(Records from a pointing dataset)

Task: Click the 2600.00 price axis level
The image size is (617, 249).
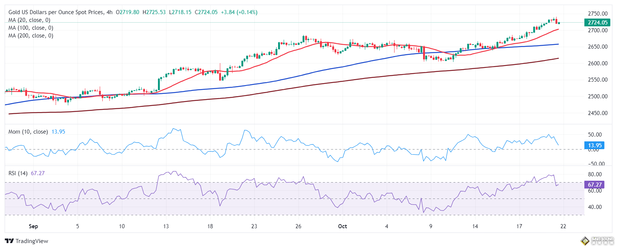Action: click(x=597, y=63)
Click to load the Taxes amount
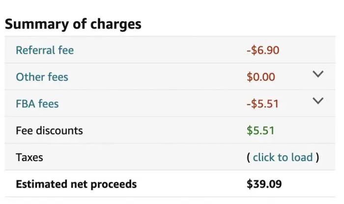 pos(283,157)
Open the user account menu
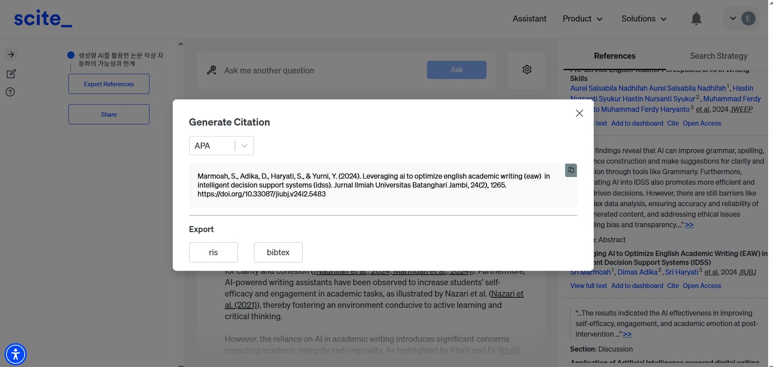 [741, 19]
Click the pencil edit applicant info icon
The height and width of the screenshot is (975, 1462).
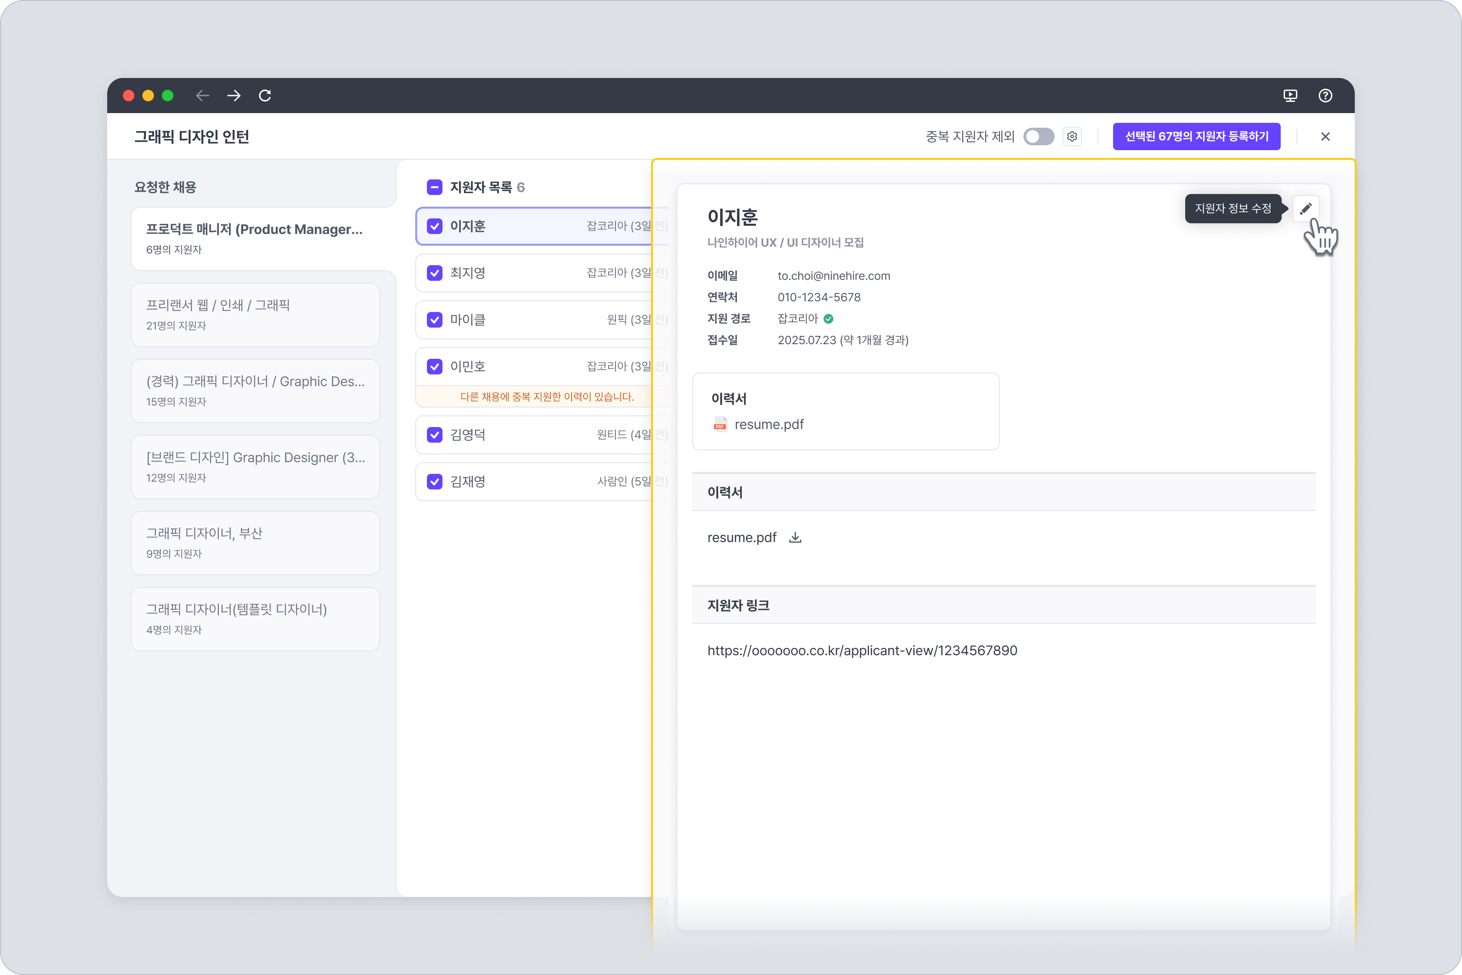coord(1305,208)
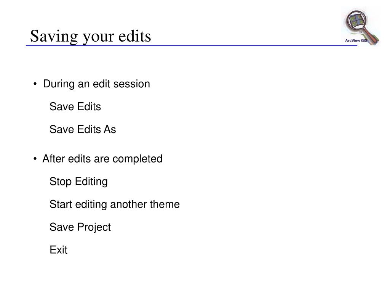Choose the Save Project item

(80, 227)
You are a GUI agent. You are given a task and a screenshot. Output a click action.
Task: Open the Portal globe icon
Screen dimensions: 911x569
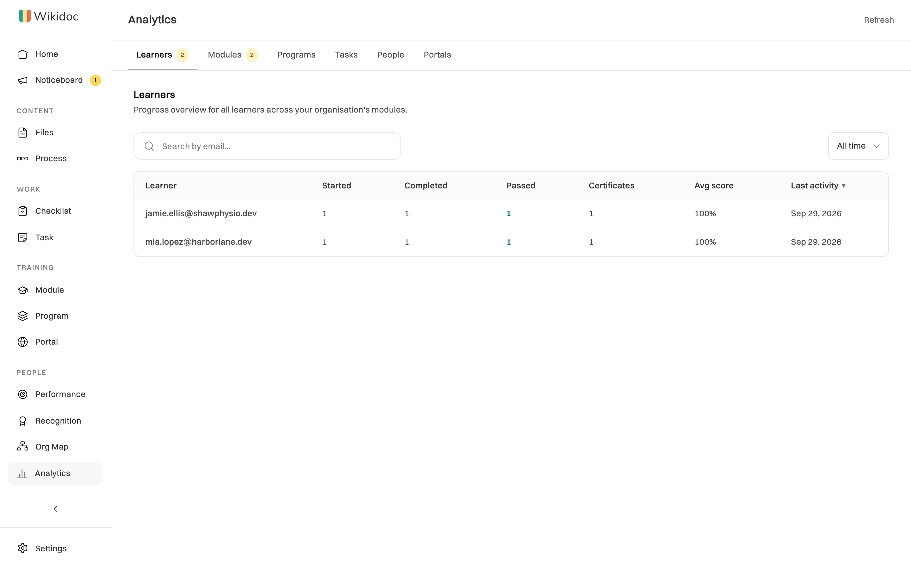point(23,342)
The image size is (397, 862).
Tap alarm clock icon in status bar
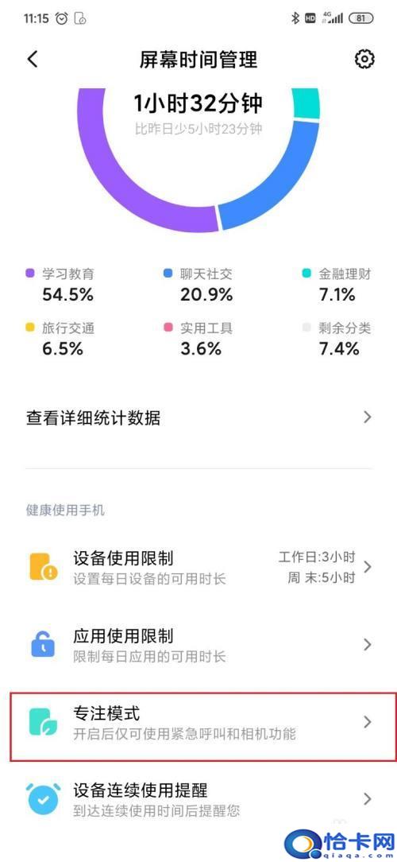pos(62,18)
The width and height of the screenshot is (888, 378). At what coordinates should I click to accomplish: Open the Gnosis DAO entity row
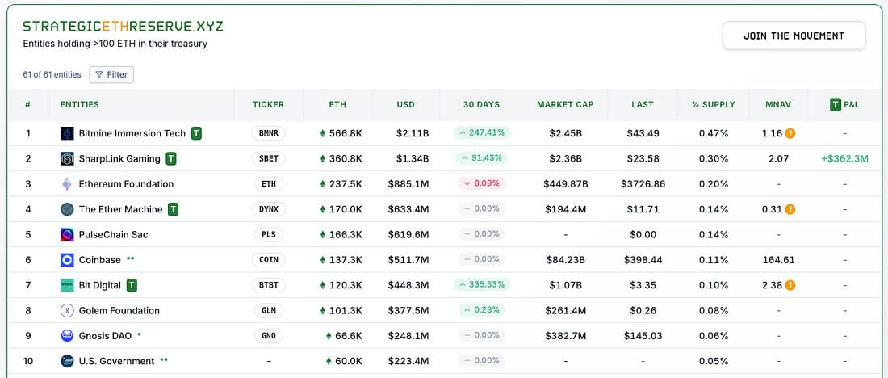point(444,336)
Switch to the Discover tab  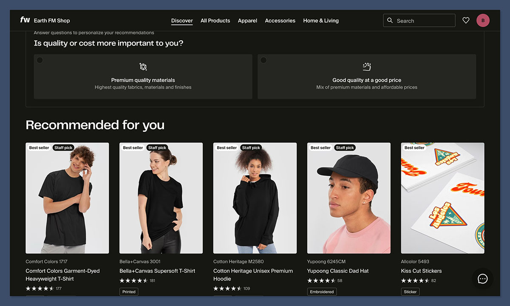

SET PROBLEM
Rewrite each line of the material above as a JSON list of strings, one string per line, with blank lines skipped. Leave the pictures out.

IN RESPONSE
[
  "Task: Click the 2600.00 price axis level",
  "The image size is (617, 249).",
  "Action: click(x=597, y=63)",
  "Click to load the Taxes amount",
  " pos(283,157)",
  "Open the user account menu",
  " [741, 19]",
  "Click the pencil edit applicant info icon",
  "The height and width of the screenshot is (975, 1462).",
  "coord(1305,208)",
  "Choose the Save Project item",
  "(80, 227)",
  "You are a GUI agent. You are given a task and a screenshot. Output a click action.",
  "Task: Open the Portal globe icon",
  "Screen dimensions: 911x569",
  "point(23,342)",
  "The image size is (397, 862).",
  "Tap alarm clock icon in status bar",
  "pos(62,18)",
  "The width and height of the screenshot is (888, 378). At what coordinates should I click to accomplish: Open the Gnosis DAO entity row",
  "point(444,336)",
  "Switch to the Discover tab  "
]